In this same vein, he said, “I have set you an example that you should do as I have done for you.”
This is a radical new command: Followers of Jesus must love other people and do for them just like Jesus loved other people and did for them while Jesus was on Earth.
The new part is its specification of how to love, going beyond “love your neighbor as yourself.”
The version of love commanded is not “read the prophets” to figure it out, do what God does to punish, engage in “tough love,” or do what Paul told certain churches to do.
Instead, this new command asks us to do it the way Jesus did it while he was on Earth.
This Is How We Do It
Jesus’s love involved having a relationship with those in whom he or others saw sin.
Jesus’s example of love for “sinners” while he was on Earth includes
- eating with them
- talking with them
- inviting himself to their house
- allowing them to touch him
- accepting criticism that he was a friend of sinners, and
- sacrificing for them, including dying for their salvation
Jesus did not wait for sinners to repent before doing these things. He did not discipline them. He did not break ties when he saw unrepentant sin. He sought and maintained a relationship.
Jesus’s example of love for sinners included things often associated with family: meals together, conversation, going to the family member’s home, physical contact, being together, and sacrificing for one another.
That is the version of love commanded by Jesus.
Love the Sinner, Not the Sin
Before he gave his new commandment, Jesus differentiated his judgment of sin and his judgment of people while he was on Earth. His judgment of sin included communicating, usually via words, his view of sin.

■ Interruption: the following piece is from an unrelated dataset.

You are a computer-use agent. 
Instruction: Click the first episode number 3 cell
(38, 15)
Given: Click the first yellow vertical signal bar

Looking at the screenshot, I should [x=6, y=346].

He explained “If anyone hears my words and does not keep them, I do not judge him; for I did not come to judge the world but to save the world. The one who rejects me and does not receive my words has a judge; the word that I have spoken will judge him on the last day.”
Jesus’s example on Earth did not include deciding that a person’s sin means that he should not share meals with them, touch them, or talk with them.

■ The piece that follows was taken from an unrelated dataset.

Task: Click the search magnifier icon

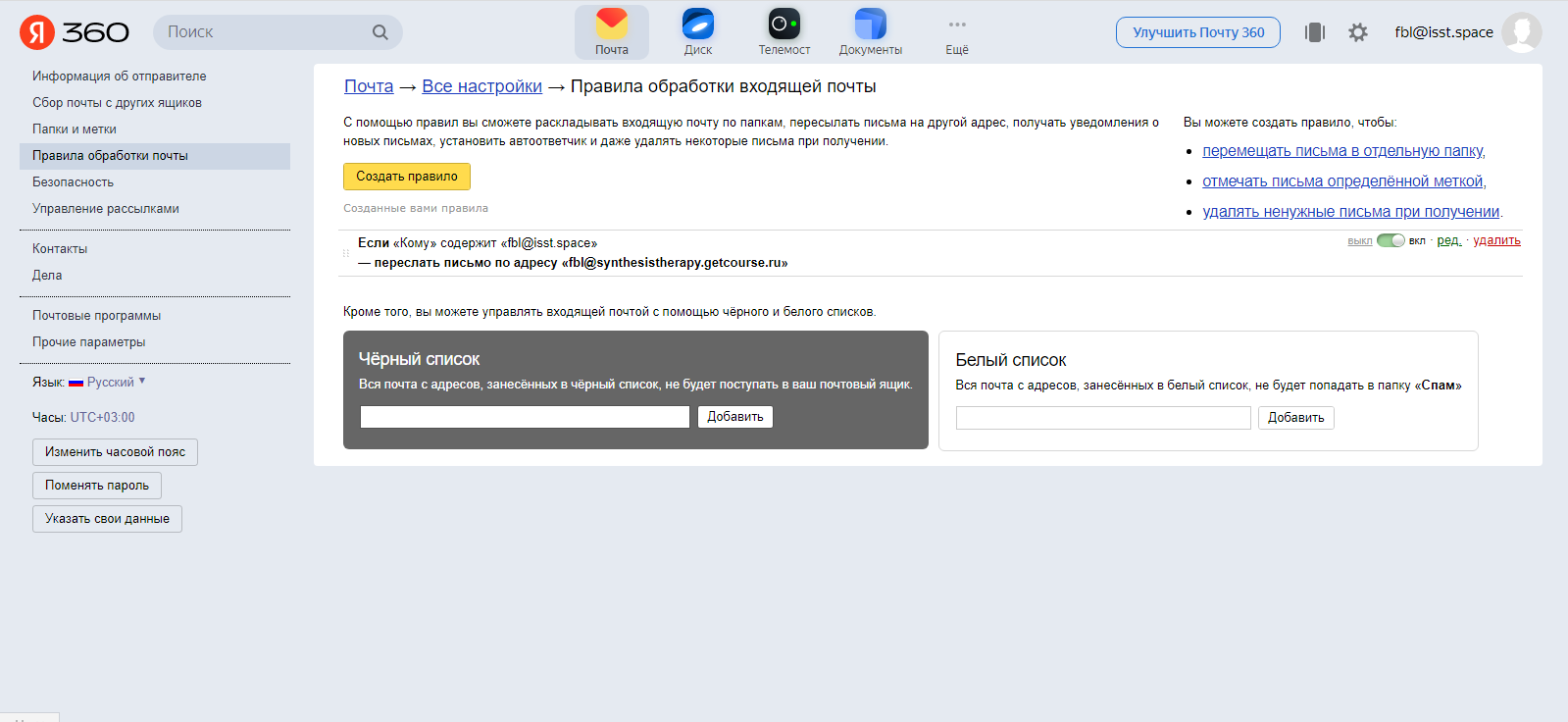Action: point(379,32)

When addressing a situation in which a member of a local church will not listen to an entire group of fellow church members about a sin that member committed against another member, Jesus did not teach breaking ties. Jesus taught to let that non-listening member “be to you like a heathen and a tax collector.” The precise meaning of this phrase is unclear, but one can be confident that it does not mean to break ties with the member, stop talking with the member, and avoid eating with him or her because Jesus taught that we ought to do just the opposite through Jesus’s example.
Indeed, what if Jesus had said let that non-listening member “be to you like the person who you think I should condemn the most”?
After Judas began his betrayal of Jesus, Jesus washed Judas’s feet, dined with him, received his kiss, and called him “friend.”
Calling Out Sin, Yes
Jesus discerned sin in people’s lives and criticized sin. He called the Pharisees a brood of vipers and hypocrites. He judged sin and spoke negatively about it. He encouraged repentance.
But, with his Earthly example, he did not indicate that being with people or eating with them is an endorsement of their sin. Nor did he discipline them for sins against God by withholding from them a relationship with him.
Even when Jesus demonstrably called out the moneychangers and merchants in the Temple for making the Temple a “den of robbers” and drove them out to make his point, he did not make it so they must stop such things and repent before they return to the Temple. In other words, even though it was within his power to do so, Jesus did not cut them off from either a relationship with him or from the Temple.
Jesus asked them to stop. He communicated his view. He showed his authority, identity, and fulfilled prophecy. It is likely most had returned to the Temple by the next day or even the next hour, though.
Cutting Ties, No
The how we are to love as asked by Jesus is not found by reading the Old Testament prophets or anything or anyone else.
The how we are to love is found in Jesus’s new commandment and example: the how is found in the example of Jesus while he was on Earth. Nowhere does that example include cutting ties with a family member for sin against God.
Second: “Giving Your Child to the Devil” Misinterprets and Misapplies Scripture
Instead of relying on Jesus’s teachings, “Giving Your Child to the Devil” primarily relies on six sentences in two letters written by the Apostle Paul (or in his name) to two churches. From those, she concludes that she must cut ties with her son and that God instructs us all to cut ties with Christians who are sinners.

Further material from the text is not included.